THE PROBLEM. Repeat exactly, and only, the lines from the one containing "Click Southampton crest" through the end of the records.
** EXTRACTED ENTRIES follows **
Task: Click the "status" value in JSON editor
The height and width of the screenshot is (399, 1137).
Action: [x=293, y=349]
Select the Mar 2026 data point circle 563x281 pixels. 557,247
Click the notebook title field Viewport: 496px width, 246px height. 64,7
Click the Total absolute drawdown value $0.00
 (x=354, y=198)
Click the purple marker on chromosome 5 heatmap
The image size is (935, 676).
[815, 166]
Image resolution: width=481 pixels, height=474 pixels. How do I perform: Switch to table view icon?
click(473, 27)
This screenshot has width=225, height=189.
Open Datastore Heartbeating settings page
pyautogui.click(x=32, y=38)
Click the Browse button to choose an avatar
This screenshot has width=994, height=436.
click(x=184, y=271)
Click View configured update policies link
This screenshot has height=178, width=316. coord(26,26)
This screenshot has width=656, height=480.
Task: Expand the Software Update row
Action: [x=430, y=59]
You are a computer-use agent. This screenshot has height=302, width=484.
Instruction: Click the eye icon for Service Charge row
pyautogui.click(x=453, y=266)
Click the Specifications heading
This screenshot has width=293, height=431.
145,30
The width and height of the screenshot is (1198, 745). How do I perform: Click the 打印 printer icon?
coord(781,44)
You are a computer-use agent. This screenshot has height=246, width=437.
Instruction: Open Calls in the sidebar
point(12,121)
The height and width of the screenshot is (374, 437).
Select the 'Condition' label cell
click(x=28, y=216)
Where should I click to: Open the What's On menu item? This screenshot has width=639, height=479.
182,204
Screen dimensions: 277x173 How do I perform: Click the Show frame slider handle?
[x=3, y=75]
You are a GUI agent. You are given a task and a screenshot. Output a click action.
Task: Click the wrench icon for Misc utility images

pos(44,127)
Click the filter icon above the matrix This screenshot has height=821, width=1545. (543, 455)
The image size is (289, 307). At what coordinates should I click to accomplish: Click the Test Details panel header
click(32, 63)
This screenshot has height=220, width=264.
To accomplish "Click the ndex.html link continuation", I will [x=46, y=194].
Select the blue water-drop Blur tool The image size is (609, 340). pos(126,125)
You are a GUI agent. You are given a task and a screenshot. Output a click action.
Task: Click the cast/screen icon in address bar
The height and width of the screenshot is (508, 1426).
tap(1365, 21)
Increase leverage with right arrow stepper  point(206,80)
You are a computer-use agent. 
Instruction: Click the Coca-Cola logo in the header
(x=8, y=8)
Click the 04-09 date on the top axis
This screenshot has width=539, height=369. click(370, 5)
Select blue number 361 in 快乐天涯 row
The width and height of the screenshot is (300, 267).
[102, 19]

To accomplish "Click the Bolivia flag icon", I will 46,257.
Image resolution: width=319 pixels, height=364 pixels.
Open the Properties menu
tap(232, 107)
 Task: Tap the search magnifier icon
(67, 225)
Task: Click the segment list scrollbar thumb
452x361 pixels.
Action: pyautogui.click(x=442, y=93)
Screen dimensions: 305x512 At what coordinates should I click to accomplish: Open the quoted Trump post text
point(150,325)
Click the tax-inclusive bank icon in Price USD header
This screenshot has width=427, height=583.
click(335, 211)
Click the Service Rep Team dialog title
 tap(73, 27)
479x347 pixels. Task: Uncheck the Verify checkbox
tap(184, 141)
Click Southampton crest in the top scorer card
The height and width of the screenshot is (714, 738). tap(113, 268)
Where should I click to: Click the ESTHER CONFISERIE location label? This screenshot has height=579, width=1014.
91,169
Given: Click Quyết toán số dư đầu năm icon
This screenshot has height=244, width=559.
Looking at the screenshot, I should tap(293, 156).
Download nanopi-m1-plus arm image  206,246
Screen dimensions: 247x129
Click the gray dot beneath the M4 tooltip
** End of EXTRACTED ENTRIES **
ANSWER.
Click Southampton crest in the top scorer card
The height and width of the screenshot is (714, 738). tap(113, 268)
Where should I click to: Click the ESTHER CONFISERIE location label? This screenshot has height=579, width=1014.
91,169
Given: Click Quyết toán số dư đầu năm icon
This screenshot has height=244, width=559.
Looking at the screenshot, I should tap(293, 156).
Download nanopi-m1-plus arm image  206,246
Screen dimensions: 247x129
Click the gray dot beneath the M4 tooltip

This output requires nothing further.